TASK TO COMPLETE: Your answer is to be the exact text of the lines from the one containing "Viewport: 970px width, 839px" through the final line of the entries, restated in full, with pictures omitted.

Collected data:
- - - - - - -
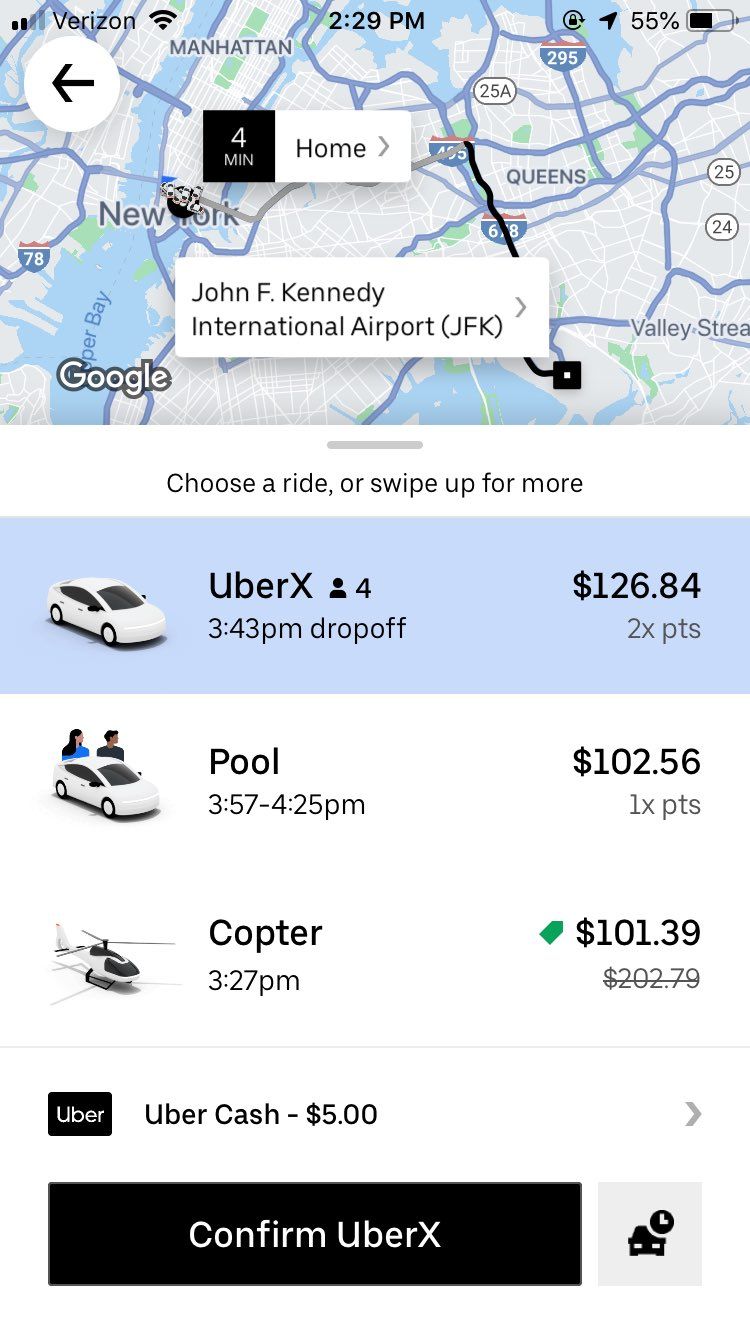The height and width of the screenshot is (1334, 750).
Task: Tap the schedule ride clock-car icon
Action: (x=650, y=1234)
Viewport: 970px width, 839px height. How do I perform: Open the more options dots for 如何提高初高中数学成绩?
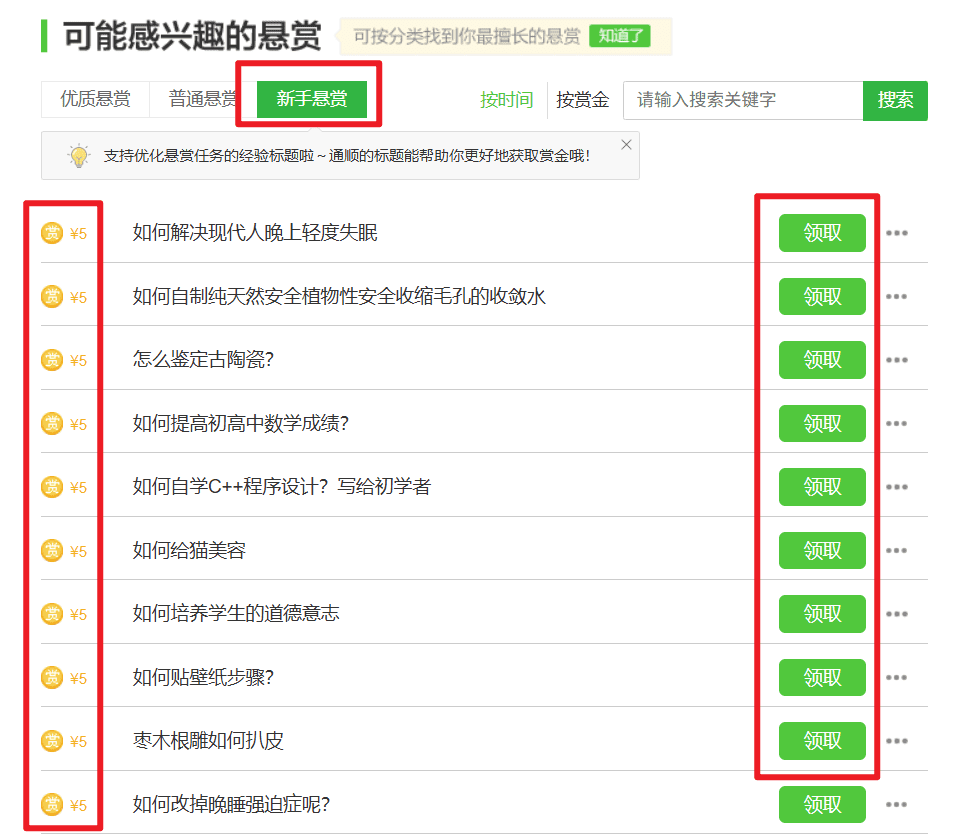click(x=897, y=424)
- - - - - - -
EXERCISE RESPONSE:
Viewport: 970px width, 839px height. How do I perform: Open the more options dots for 如何提高初高中数学成绩?
click(x=897, y=424)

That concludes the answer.